It may be a bit sacrilegious to say this, but I’ve never managed to take wholeheartedly to the examples of Iranian cinema I’ve encountered in the UK. I can see why rural dramas with minimal dialogue and breathtaking landscapes are beautiful and impressive, but they’ve never engaged me on a gut level. I’ve also seen several Tehran-based social dramas, which again I could see were interesting and well-made films, but… but….
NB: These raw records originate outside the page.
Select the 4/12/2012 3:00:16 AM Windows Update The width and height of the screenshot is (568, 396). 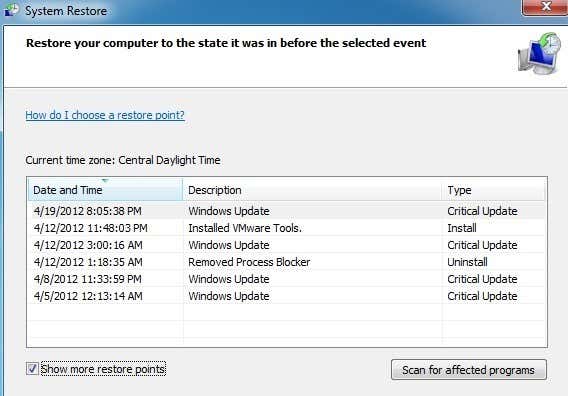287,245
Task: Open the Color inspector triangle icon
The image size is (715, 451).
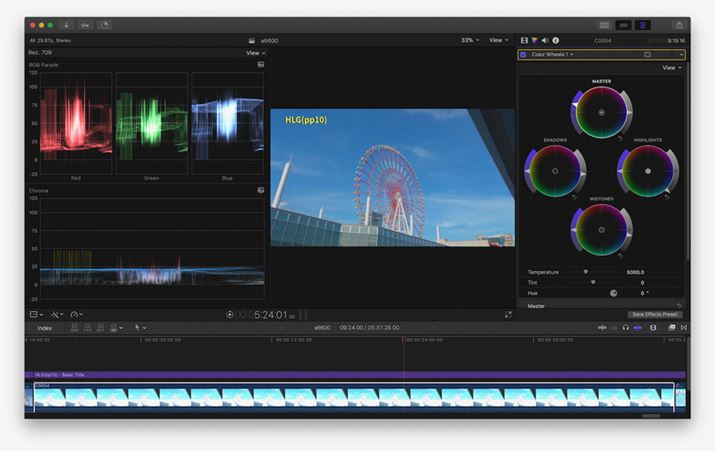Action: click(535, 40)
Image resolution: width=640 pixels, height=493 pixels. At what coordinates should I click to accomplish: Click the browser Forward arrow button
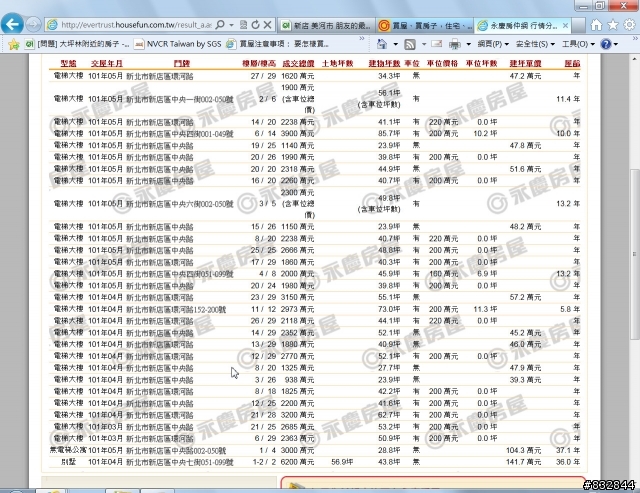tap(33, 23)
(There may also be the problem that one of the most recent I’ve seen had a bizarre plot to do with an ostrich farm. I’ve not been able to take ostriches seriously for about twenty years, ever since my friend Zoe told me about her friend D’s summer job on an ostrich farm in southern Israel. As I remember the story, this pre-university employment consisted of several months masturbating male ostriches in the middle of the desert. Apparently ostrich sperm is impossible to wash out… All part of life’s rich tapestry. Perhaps).
However, there are a number of Iranian movies on at the Filmhouse in Edinburgh at the moment, as part of its festival of Middle Eastern film (because of overlaps between other festivals going on in the city, this year it’s a split between Palestinian/Israeli and Iranian screenings). Tonight’s was Kissing the Moon-Like Face, described thus:
Ehterem and Forugh are best friends and neighbours who both lost sons in the bloody Iran-Iraq conflict of the eighties. Twenty years after Ehterem’s son disappeared, his remains are found and identified, but Ehterem, through her misguided sense of friendship and loyalty, tells her terminally ill friend, Forugh, that it is her son. The repercussions of this distortion are tragic, unexpected and far-reaching.
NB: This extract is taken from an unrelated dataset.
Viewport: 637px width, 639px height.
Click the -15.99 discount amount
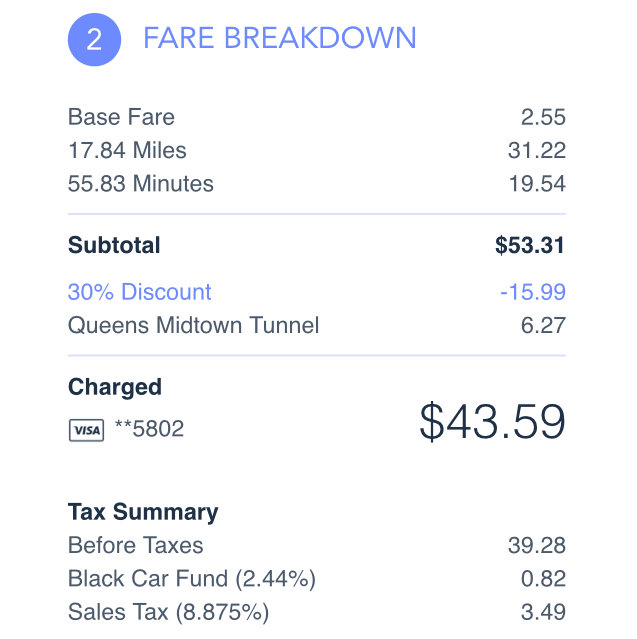[532, 292]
At first, I was worried that this was going to be profoundly depressing. Then, after a brief intro by a staff member from the Filmhouse, who described it as a ‘light melodrama’, I was worried that this was going to be something clunky, plot-driven and implausible. Actually, it is a really lovely, tender, sad film with many things to say beyond the initial outline.
The two main characters – Ehterem, played by the amazing Shirin Yazdanbakhsh, and Forugh – are a wonderful example of a warm, respectful, un-soppy portrait of older women. There is humour in their surreptitious nargileh-smoking and covert reminiscences to a Ehterem’s grand-daughter about their girlhood romances, but it never descends into mockery. Likewise, there is pathos on the portrayal of how the world has moved on around them – the local shop is slated for demolition for a new road; Ehterem plays old tapes while her grand-daughter has a fancy mobile phone and laptop. But they never become victims. They may be plagued by aches and pains and the threat of fatal illness, but they are both still strong, independent women and Ehterem maintains a forceful role in her large family.
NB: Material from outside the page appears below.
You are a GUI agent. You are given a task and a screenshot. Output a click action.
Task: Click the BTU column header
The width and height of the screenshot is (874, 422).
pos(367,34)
The main thrust of the film is, however, the women’s long wait to hear the fate of their sons, both of whom were listing as missing in the horrifically wasteful 8-year Iran-Iraq war of the 1980s. It is here that the impact of time’s passing is felt most strongly; the office which they visit every month to see if there is news of Ehterem’s Hussain and Forugh’s Mohammed is being refurbished, and Ehterem’s visits must take place through a maze of stepladders and buckets. The officials they are used to dealing with, who knew their stories and understood their situations, have all retired, and the young men who have taken their places seem almost too young to grasp the significance of their jobs.
The limbo in which families are left is graphically represented by a woman who is still there every time Ehterem visits; her husband is also listed as missing and the officials insist that both legally and religiously she is free to move on, but her uncle/father-in-law will not believe that his son is dead, and therefore will not countenance her marrying and building a new life. The world has moved on: in the offices and outside in the city building work and bureaucratisation are pushing forward, imposing a faceless world which is sweeping away a sense of community and humanity. An act of supreme friendship and generosity from Ehterem, with help from a retired official, almost manages to overcome this apparently incontestable movement, but even this is an equivocal flicker of human warmth and – as the Filmhouse blurb suggests – the results are mixed. There will be no implausibly happy tying-up of loose ends here.